The first ascent of the East Ridge was made on April 27, 1980, by Lorenzo Ortas, Javier Escartín, Jeronimo Lopez (all Spain) and Carlos Buhler (United States of America) of a Spanish expedition led by Juan José Díaz Ibañez.

In 1994, the first ascent of the North West face of Baruntse North by Vladimir Leitermann, Martin Otta and Tomas Pekarek was nominated for a Piolets d'Or.

The first ascent of the west face was made in 1995 by a Russian team consisting of climbers Valeri Pershin (climbing leader), Evgeni Vinogradski, Salavat Habibulin, Nikolai Zhilin, and Yuri Ermachek. The ascent was made in seven days and the summit was made on October 12.

In 2004, the first ascent of Ciao Patrick (V+/VI M6+ 90°) on the northwest face and northwest ridge of Baruntse North (7,057m) was made by Simone Moro, Bruno Tassi and Denis Urubko. The alpine-style ascent was identified as one of the most notable ascents of the year.

In 2010, Becky Bellworthy from the United Kingdom became the youngest woman to summit Baruntse at 18 years old.

=== Notable climbs and incidents ===
In 1998, prominent American alpinist and ski racer Raoul Wille died of altitude sickness while climbing Baruntse.

Nineteen-times Everest summiteer Chhewang Nima died in 2010 on Baruntse after falling through a cornice while fixing a rope beneath the summit.

In 2013, Petr Machold and Jakub Vaněk from the Czech Republic were lost after attempting to climb up the mountain's west side, which had only been done once previously.
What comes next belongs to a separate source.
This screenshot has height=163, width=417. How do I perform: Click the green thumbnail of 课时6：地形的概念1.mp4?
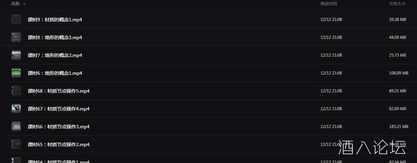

They made it to 6,600m. Heavy snow caught them in camp, and when a rescue operation was mounted, the climbers could not be found.

In 2018, Mera, a stray Tibetan mastiff-Himalayan sheepdog cross climbed Baruntse after following a trekking expedition up the mountain. Team leader Don Wargowsky shared his tent and a sleeping mat with the dog, who is thought to be the first canine to ascend a 7,000m peak.

In 2021, Czech climbers Marek Holeček and Radek “Ráďa” Groh attempted the North-West face climb that had caught Machold and Vaněk eight years earlier. The perilous climb, which they later named "Heavenly Trap", lasted ten days due to increasingly worsening weather conditions. After summiting, the descent took nearly 80 hours. The climbers graded the route VI+ M6+ 80°.